# [Work to be completed]
Copy out every line below that contains the string "Click". Case counts, so skip lines where it appears with different capitalization.

☆ ☆ ☆ ☆ ☆

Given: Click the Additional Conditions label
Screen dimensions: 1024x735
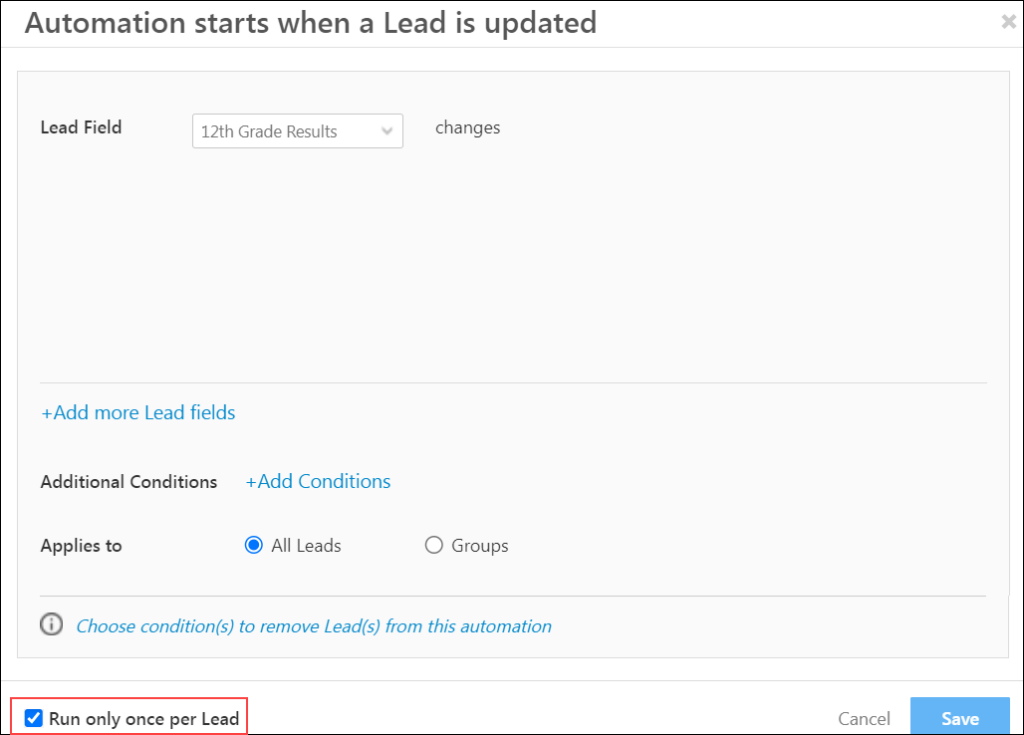Looking at the screenshot, I should (128, 481).
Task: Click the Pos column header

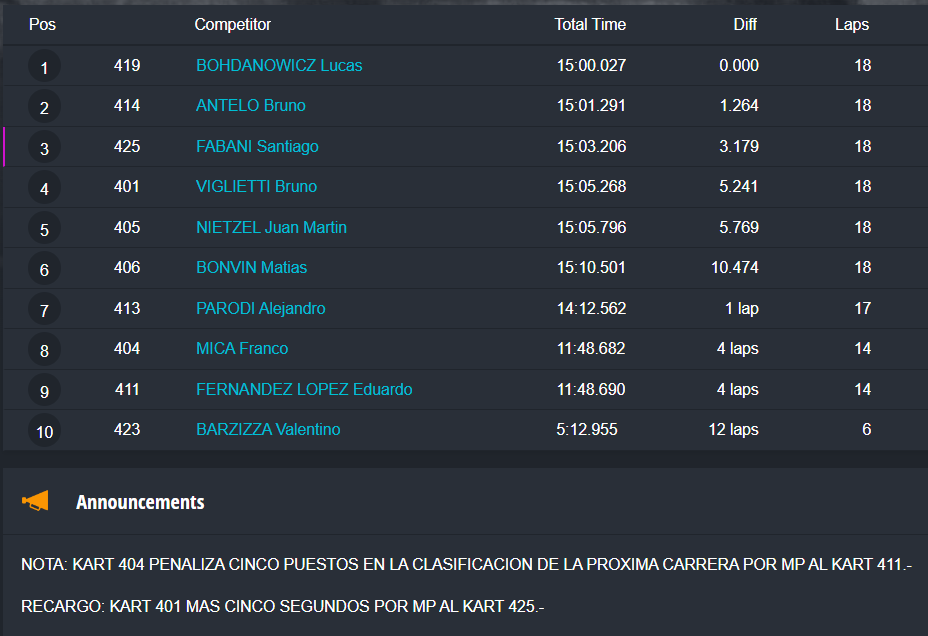Action: [x=42, y=25]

☆ ☆ ☆ ☆ ☆

# [Exercise solution]
Given: Click the Additional Conditions label
Task: Click the Pos column header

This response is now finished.